The mobile learning industry is growing at an unstoppable rate, and corporate training programs that get onboard will engage employees.
The mobile learning industry is forecasted to grow at a 36 percent CAGR reaching $37.6 billion by 2020. Corporate training programs that harness this upward trend will effectively engage employees where they already spend most of their time when connected. Nearly 2.4bn people are using a smartphone this year, up 10.8 percent from 2016. This upward trend in mobile usage and increasing demand for digital education are the forces driving the mobile learning market.
Industry verticals such as banking, healthcare, government, professional services, retail, telecom, and consumer goods are progressively deploying mobile solutions to take the learning experience to a new level.
But not fast enough. In spite of the statistics, organizations still need to catch up to mobile market trends to truly engage employees. A Gallup survey reveals that only 33% of employees in the U.S., and a mere 15% of employees worldwide feel engaged with their companies.
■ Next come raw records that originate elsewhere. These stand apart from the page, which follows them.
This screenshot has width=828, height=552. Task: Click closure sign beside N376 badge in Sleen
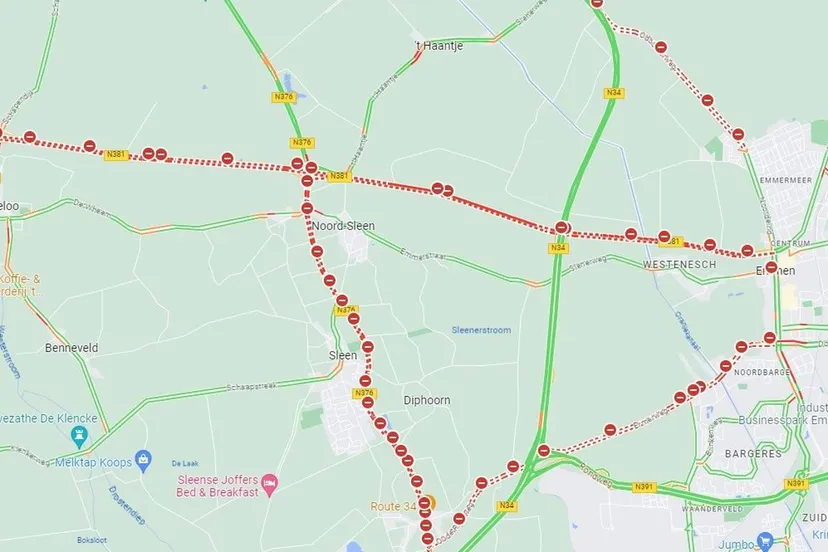click(368, 403)
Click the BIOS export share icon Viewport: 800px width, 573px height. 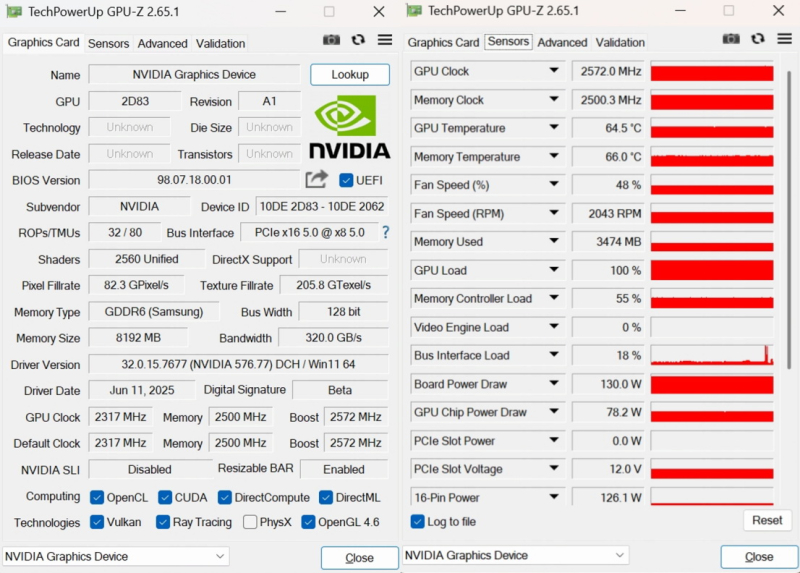pyautogui.click(x=316, y=179)
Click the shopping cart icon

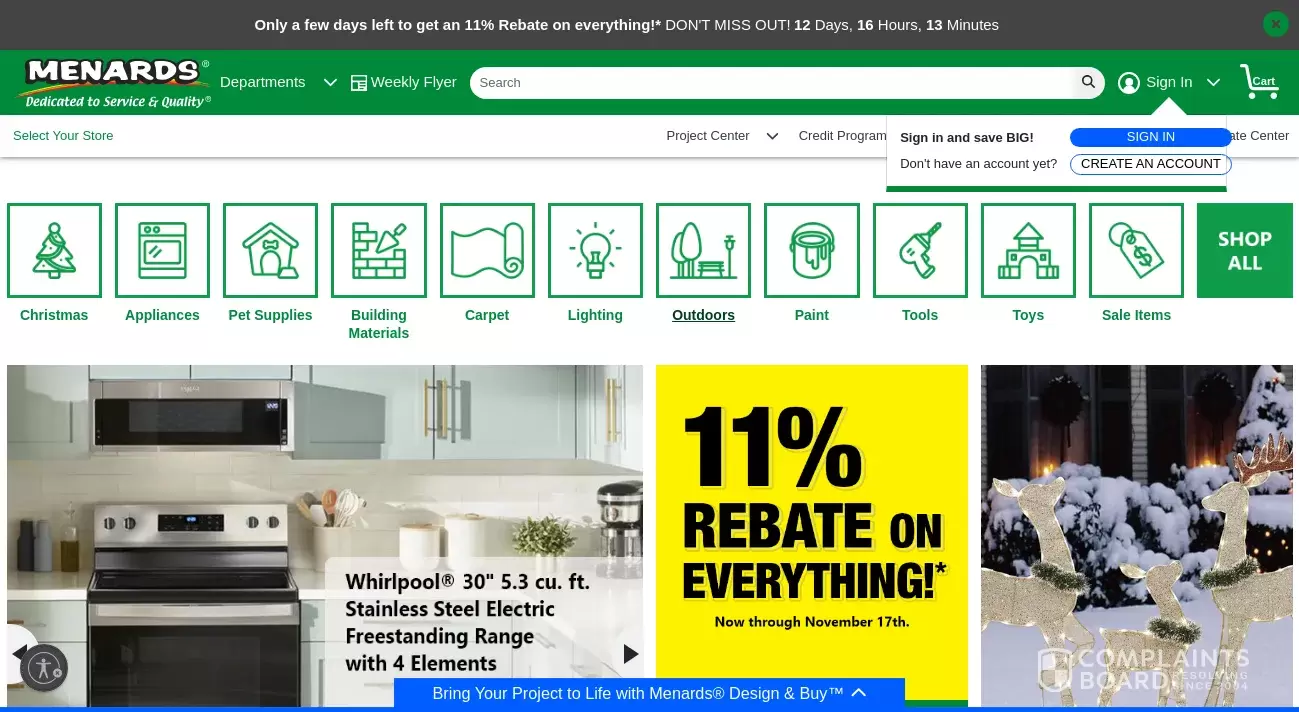tap(1259, 82)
Deloitte Human Capital Trends’ latest research shows that "reinventing careers and learning" is the #2 issue for business (followed only by reorganizing the company for digital business). 83% of companies (more than 10,000 respondents) cite this area as important and 54% said the problem is urgent. The insights bring corporate training to the forefront and in line with what good talent expects of organizations.
However, real everyday challenges make meaningful and traditional training methods ineffective. Businesses are expected to be innovative and agile, market-facing and responsible, sustainable and inventive. So how can corporate training effectively build a learning culture and develop talent in a time-constrained market?
Mobile learning presents many advantages. When well-executed mobile engages employees while replacing the human factor with reach, convenience, precision, entertaining, and social features while supporting advancement and performance.
•Reach employees on the preferred device. The best marketers target today's consumer where they already spend their time. Why not apply the same rule to employees? Mobile devices account for more than 60% of all digital minutes in 9 markets studied.
o71%, US
o61%, UK
o72%, Brazil
o67%, Spain
•When they are already connected. Catch employees at the right times and when they are most likely to be on mobile. Send push notifications to participate in mobile learning programs.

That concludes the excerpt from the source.